O que o tempo não pode apagar
Caro Tempo;
Não te conheço mas reconheço sua força. Sei te medir, dosar, te gastar. Mas não consigo te compreender.
Porque ora passa tão rápido e ora tão devagar? Porque tão implacável, silencioso e traiçoeiro?
Você, Tempo, é nosso bem maior. Queria eu ter “todo tempo do mundo” pela frente, ou mesmo poder te parar. Se pudesse, hoje, te retrocederia, inclusive.
E não, não seria eu. Eu pediria ao Rei Pelé. Pediria que lhe desse o poder de assistir, em vida, o que estamos todos dizendo hoje, quando ele está morto.
Esse país tão vagabundo só sabe dizer “te amo” pra quem não pode mais dizer “eu também”. É preciso morrer aqui pra ouvir o que se merece.
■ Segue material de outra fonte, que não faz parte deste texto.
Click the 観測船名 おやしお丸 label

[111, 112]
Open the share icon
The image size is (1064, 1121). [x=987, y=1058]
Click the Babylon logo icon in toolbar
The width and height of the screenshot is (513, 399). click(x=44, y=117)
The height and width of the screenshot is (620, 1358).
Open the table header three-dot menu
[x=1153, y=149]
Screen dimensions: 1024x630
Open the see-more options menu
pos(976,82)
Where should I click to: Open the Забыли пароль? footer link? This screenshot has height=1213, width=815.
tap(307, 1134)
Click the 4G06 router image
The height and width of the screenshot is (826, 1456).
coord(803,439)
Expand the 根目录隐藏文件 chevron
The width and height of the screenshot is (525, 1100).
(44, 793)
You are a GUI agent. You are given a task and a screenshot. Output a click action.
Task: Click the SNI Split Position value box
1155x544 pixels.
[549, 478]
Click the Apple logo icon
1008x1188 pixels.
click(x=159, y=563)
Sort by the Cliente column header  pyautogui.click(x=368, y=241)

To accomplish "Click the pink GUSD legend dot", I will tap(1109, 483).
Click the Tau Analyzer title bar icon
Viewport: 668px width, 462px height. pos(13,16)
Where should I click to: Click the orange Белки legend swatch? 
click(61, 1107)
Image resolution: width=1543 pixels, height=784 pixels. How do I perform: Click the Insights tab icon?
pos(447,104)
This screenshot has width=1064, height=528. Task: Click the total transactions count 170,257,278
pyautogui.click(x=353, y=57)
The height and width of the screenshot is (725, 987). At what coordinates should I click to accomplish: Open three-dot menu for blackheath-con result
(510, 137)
E aí você não permite.
O tempo de quem reverencia é um, o do reverenciado é outro. E nesse intervalo se desencontram o “obrigado” e o “não tem de que”. O “eu te amo” e o “eu também”.
Porra, Tempo. Você é radical demais.
Eu sei que você vai me dizer que “era a hora dele”. E quem sou eu pra discutir com o Tempo, mas … precisava esconder dele, justo dele, o maior de todos, o quanto a gente queria dizer “obrigado” e não encontrava… tempo?
Só que agora você foi longe demais, Tempo. Porque pela primeira vez você vai descobrir que nem tudo você cura ou apaga.
Você vai passar, passar e passar. E não vai conseguir esquece-lo. Não por nós, que somos uns infiéis que sequer conseguimos dar a quem nos deu tanto um pingo do reconhecimento que merece. Mas por ele.
Esse cara que você levou hoje não te respeita.
Foi sempre a frente do “seu tempo”. Nos deixou esperando o Natal para que desse tempo de termos uma ceia feliz. E agora, quando você acha que escolheu a hora, foi ele quem decidiu quando, onde e perto de quem.
O que se fazia num tempo de 2 segundos ele fazia em meio segundo. O tempo pra se consagrar foi infinitamente menor pra ele. O tempo pra estar pronto, pra mudar nossas vidas e pra transformar pano amarelo em lenda você não conseguiu controlar.
Mil gols numa vida não daria tempo.
Acha que agora, com ele morto, vai conseguir estipular o tempo que vai levar pra esquecermos dele? Nem perca seu tempo, Tempo.
Há tempo ainda de mostrar isso pro Zagallo, pro Zico, pro Dinamite, pro Romário, pro Ronaldo, pra tanta gente que nos deu alegrias, memórias e engrandeceu nosso país.
E não ouse se precipitar, Tempo. Nos dê um tempo pra sofrer, pra aceitar, aprender e mudar.
Por hoje chega. Não deu tempo de entender ainda. E nem com todo tempo do mundo eu escreveria algo capaz de sequer me aproximar do que merece nossa majestade, o Rei Pelé.
Vida eterna ao Rei! E eterno é ausência de tempo. Esse você não vai levar.